* **Stored data entries**

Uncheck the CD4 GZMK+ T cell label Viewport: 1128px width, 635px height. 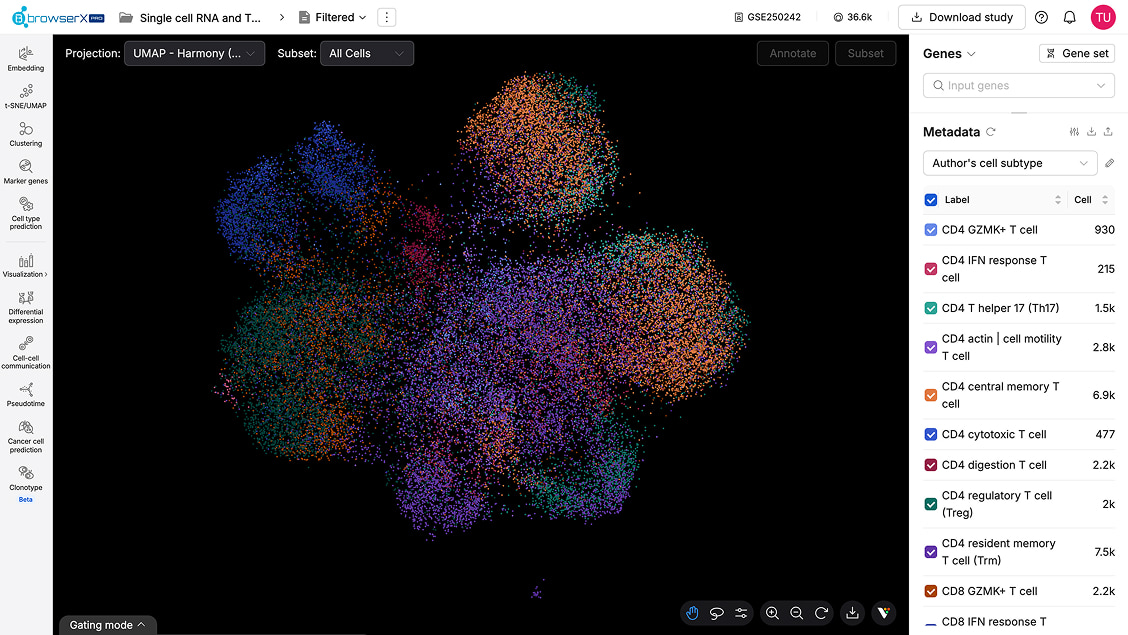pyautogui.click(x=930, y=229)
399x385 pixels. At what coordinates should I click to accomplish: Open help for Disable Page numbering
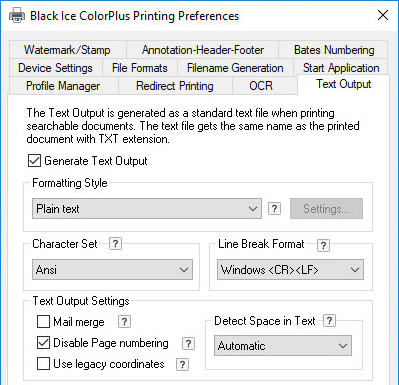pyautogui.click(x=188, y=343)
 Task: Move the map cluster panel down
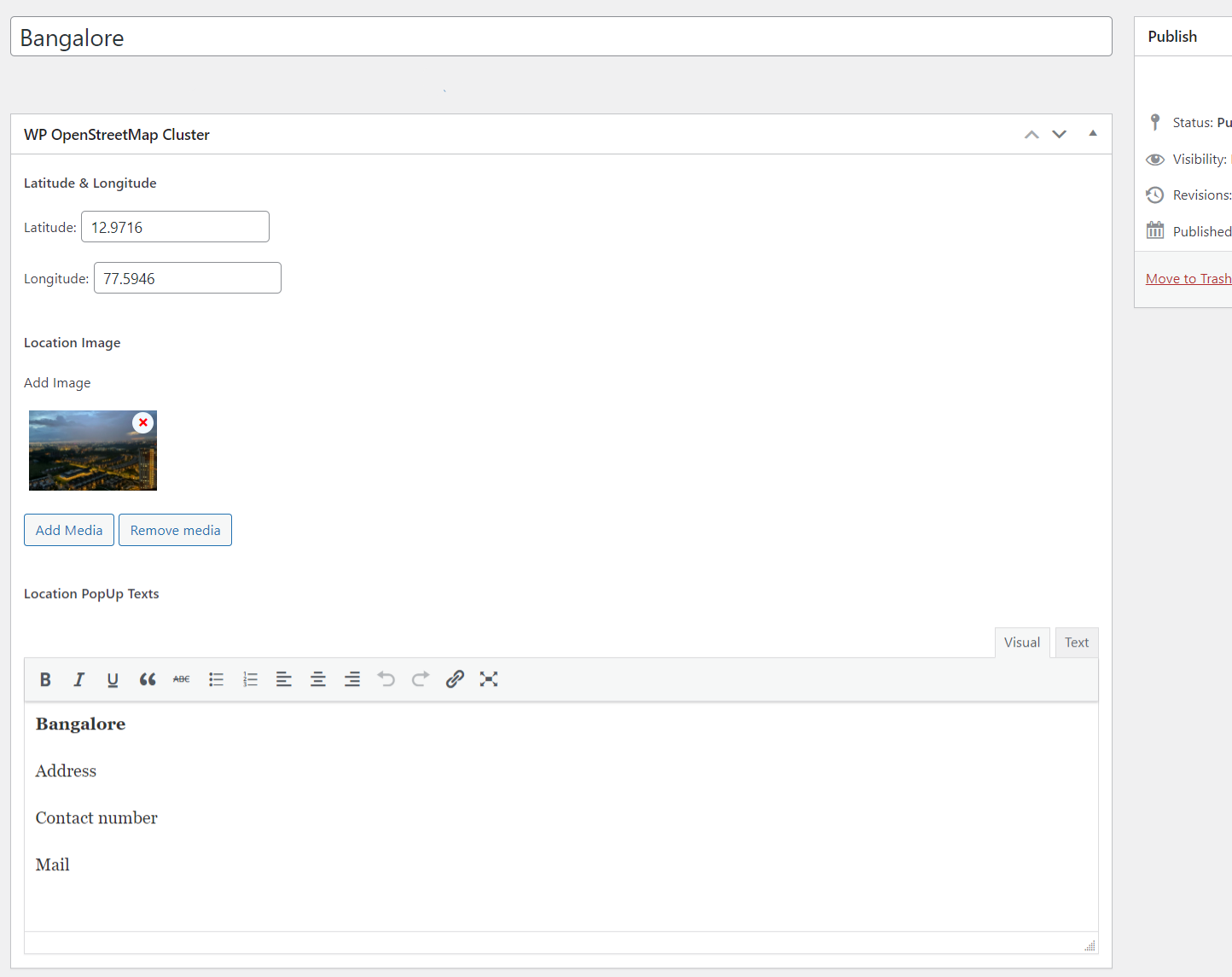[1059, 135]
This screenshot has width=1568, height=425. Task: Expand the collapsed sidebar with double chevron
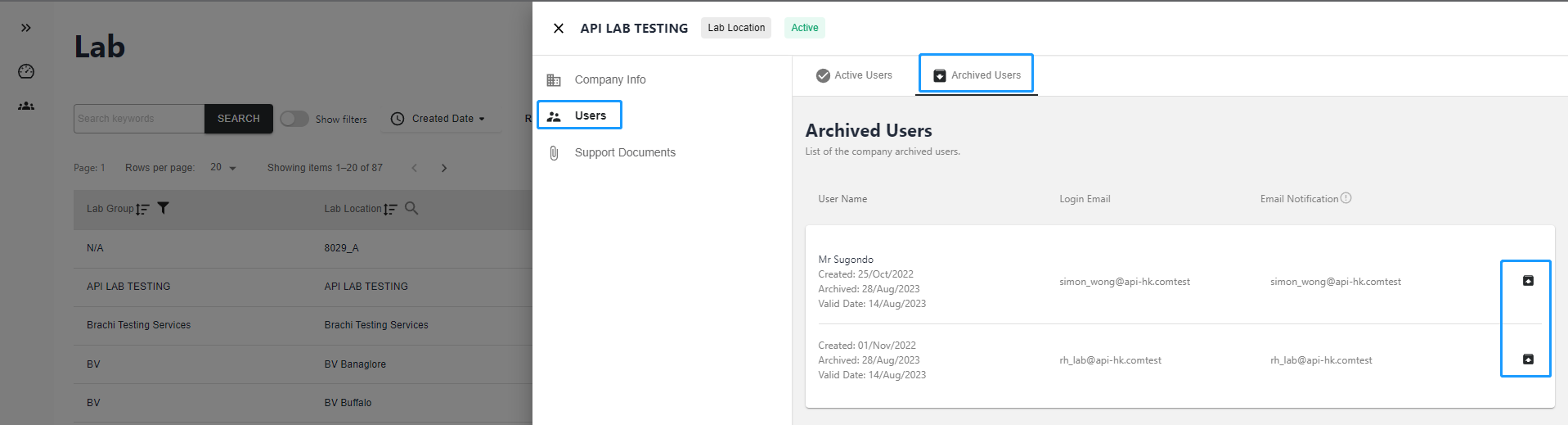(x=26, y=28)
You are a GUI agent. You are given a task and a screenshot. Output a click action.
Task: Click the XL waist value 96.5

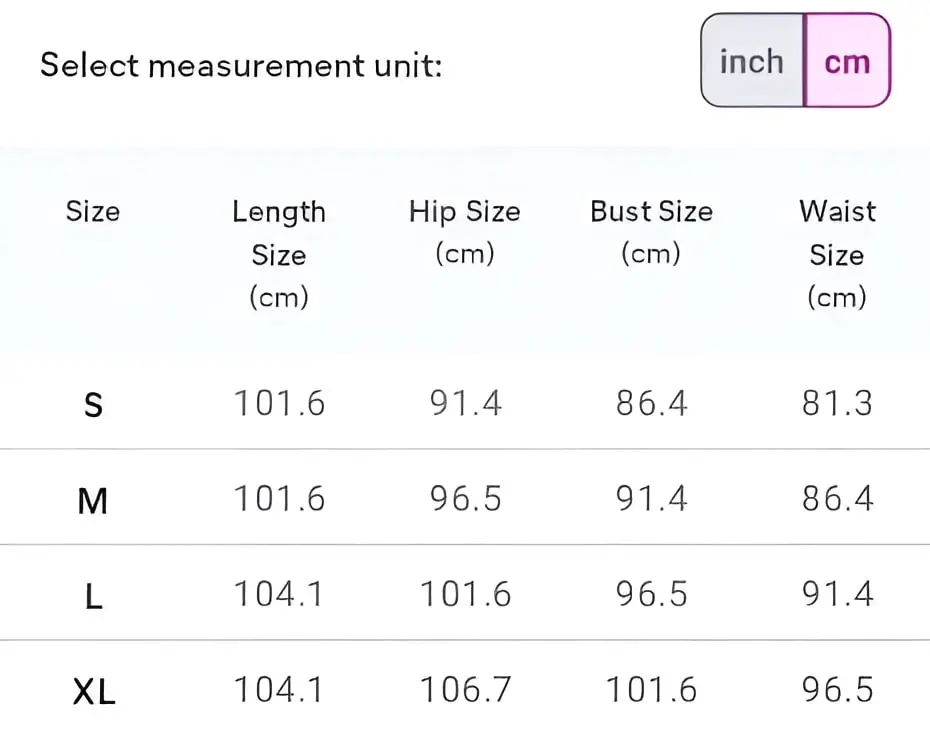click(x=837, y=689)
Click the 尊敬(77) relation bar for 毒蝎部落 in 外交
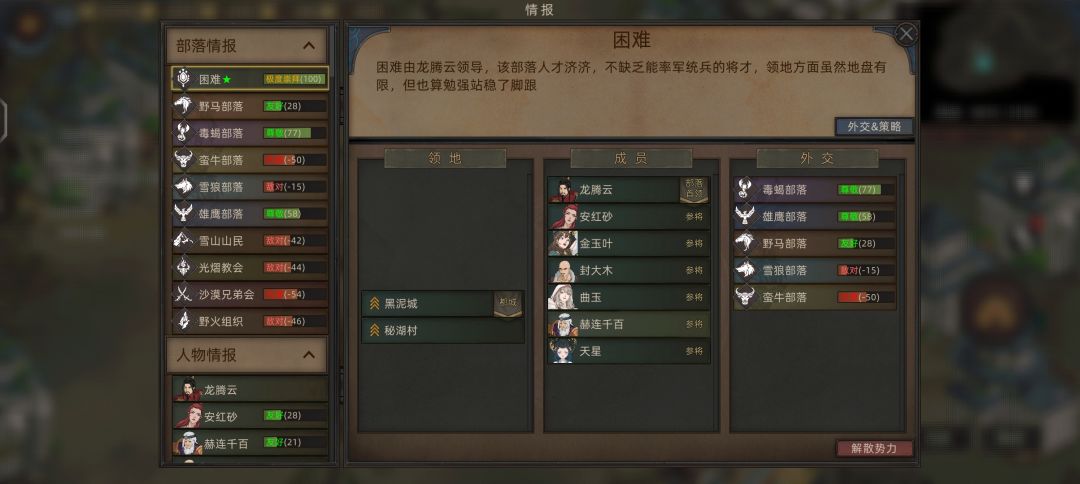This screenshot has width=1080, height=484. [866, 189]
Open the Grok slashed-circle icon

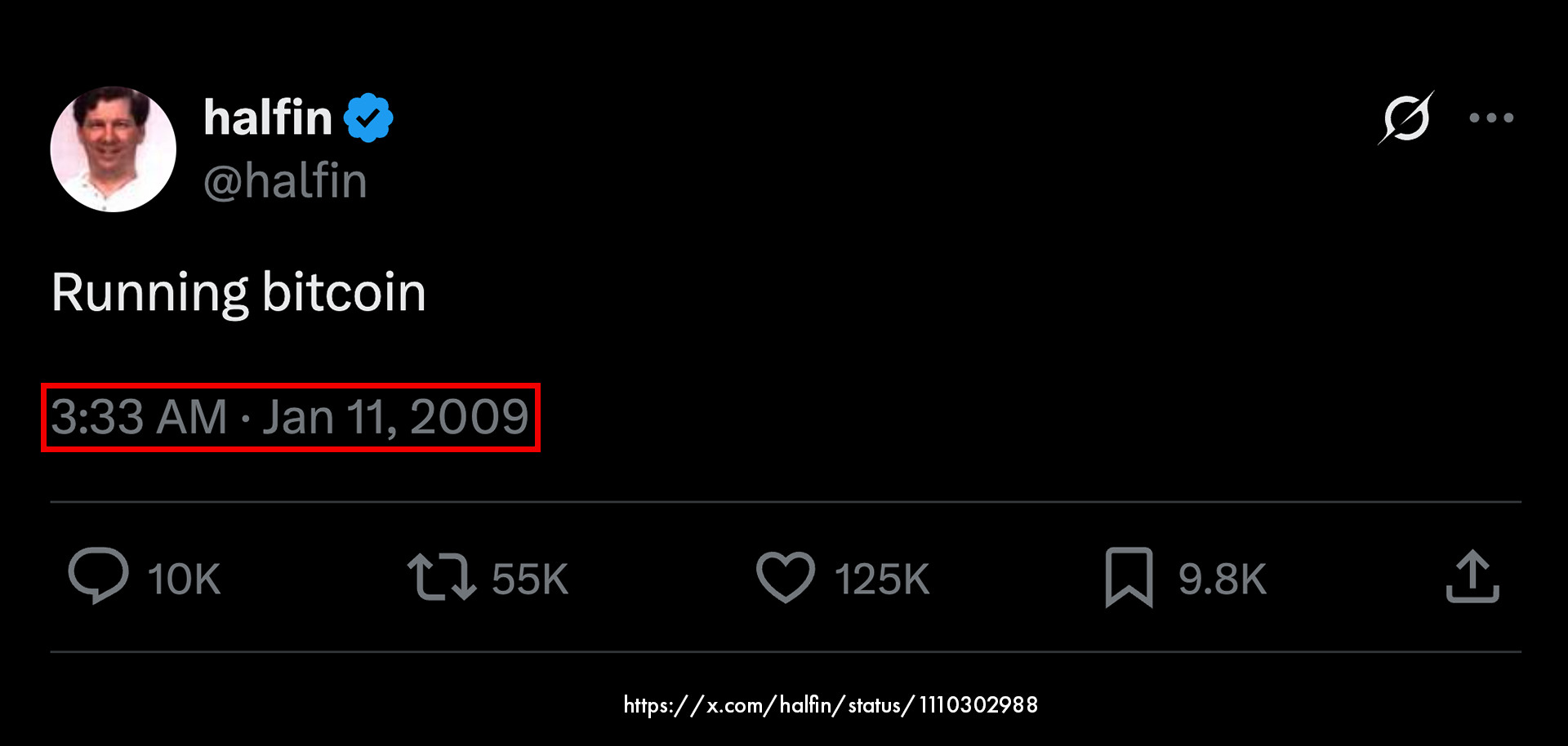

* **What you will do**
In your reply, please set down exactly the lines from the one containing "You are a GUI" through the end of the records, with the pictures left out.

* **Exercise result**
You are a GUI agent. You are given a task and a screenshot. Output a click action.
Task: Click the XL waist value 96.5

click(x=837, y=689)
Click the 尊敬(77) relation bar for 毒蝎部落 in 外交
This screenshot has width=1080, height=484. [866, 189]
Open the Grok slashed-circle icon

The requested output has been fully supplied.